[Opening Material for this exercise section]

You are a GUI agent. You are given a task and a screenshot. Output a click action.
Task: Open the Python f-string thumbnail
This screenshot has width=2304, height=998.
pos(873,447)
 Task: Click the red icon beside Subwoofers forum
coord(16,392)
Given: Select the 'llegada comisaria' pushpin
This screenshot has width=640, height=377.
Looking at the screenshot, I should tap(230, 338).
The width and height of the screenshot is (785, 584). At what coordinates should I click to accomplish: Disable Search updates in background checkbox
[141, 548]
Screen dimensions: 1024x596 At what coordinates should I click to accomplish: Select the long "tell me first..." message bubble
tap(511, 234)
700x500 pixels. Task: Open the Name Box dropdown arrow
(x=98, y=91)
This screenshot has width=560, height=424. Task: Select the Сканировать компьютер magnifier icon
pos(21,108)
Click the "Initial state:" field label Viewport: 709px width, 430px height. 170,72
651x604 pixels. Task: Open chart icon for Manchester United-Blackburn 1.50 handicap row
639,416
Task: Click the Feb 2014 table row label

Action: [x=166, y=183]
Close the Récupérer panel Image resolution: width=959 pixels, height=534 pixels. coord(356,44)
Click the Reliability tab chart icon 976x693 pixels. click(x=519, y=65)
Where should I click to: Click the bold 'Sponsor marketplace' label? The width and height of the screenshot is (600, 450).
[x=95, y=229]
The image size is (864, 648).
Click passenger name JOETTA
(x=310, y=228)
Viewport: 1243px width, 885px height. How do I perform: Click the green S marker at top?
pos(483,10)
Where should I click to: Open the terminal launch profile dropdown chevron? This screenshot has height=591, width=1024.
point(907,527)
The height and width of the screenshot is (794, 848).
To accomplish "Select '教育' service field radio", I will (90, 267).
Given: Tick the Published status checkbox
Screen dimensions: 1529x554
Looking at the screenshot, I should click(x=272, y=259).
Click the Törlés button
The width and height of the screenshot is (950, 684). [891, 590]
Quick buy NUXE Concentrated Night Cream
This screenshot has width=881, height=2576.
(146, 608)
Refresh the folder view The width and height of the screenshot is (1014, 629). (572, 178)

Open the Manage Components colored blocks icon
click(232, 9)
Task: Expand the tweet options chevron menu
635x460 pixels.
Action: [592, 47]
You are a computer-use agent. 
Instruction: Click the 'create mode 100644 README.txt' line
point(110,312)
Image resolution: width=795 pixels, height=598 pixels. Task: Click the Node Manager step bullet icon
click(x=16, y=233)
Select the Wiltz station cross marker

[Closing Material for this exercise section]

- **Try it**
The lines to return are those in the records above that hold the word "agent".

- **Expected output**
You are a GUI agent. You are given a task and a screenshot. Output a click action.
You are a computer-use agent. 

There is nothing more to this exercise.